> **RECORDS FOR THE EXERCISE**

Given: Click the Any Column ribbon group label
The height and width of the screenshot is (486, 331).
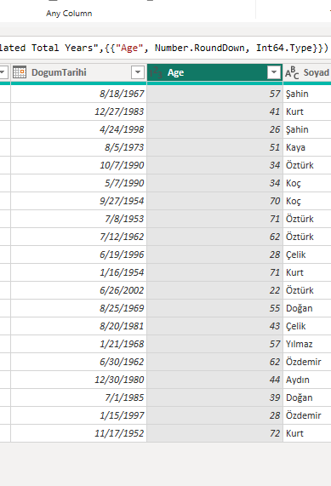Looking at the screenshot, I should tap(69, 14).

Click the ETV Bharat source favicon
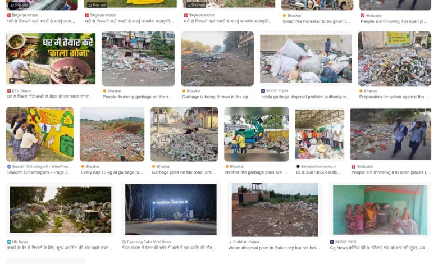coord(9,91)
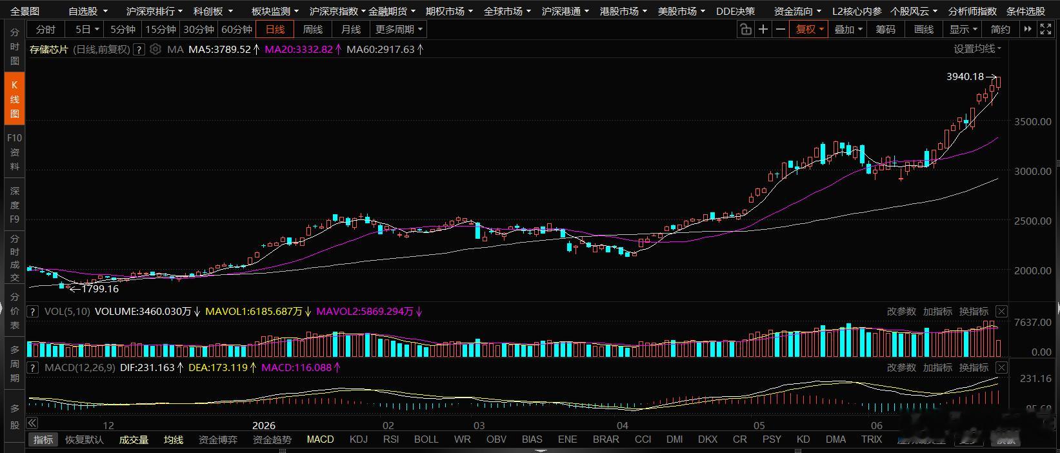Click 换指标 in the MACD panel

pyautogui.click(x=974, y=367)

> **TASK BRIEF**
Print the full listing exactly, dropping the pictures.

> **WRITTEN RESPONSE**
Given: Click the Any Column ribbon group label
The height and width of the screenshot is (486, 331).
Looking at the screenshot, I should tap(69, 14).

Click the ETV Bharat source favicon
coord(9,91)
Click 换指标 in the MACD panel

pyautogui.click(x=974, y=367)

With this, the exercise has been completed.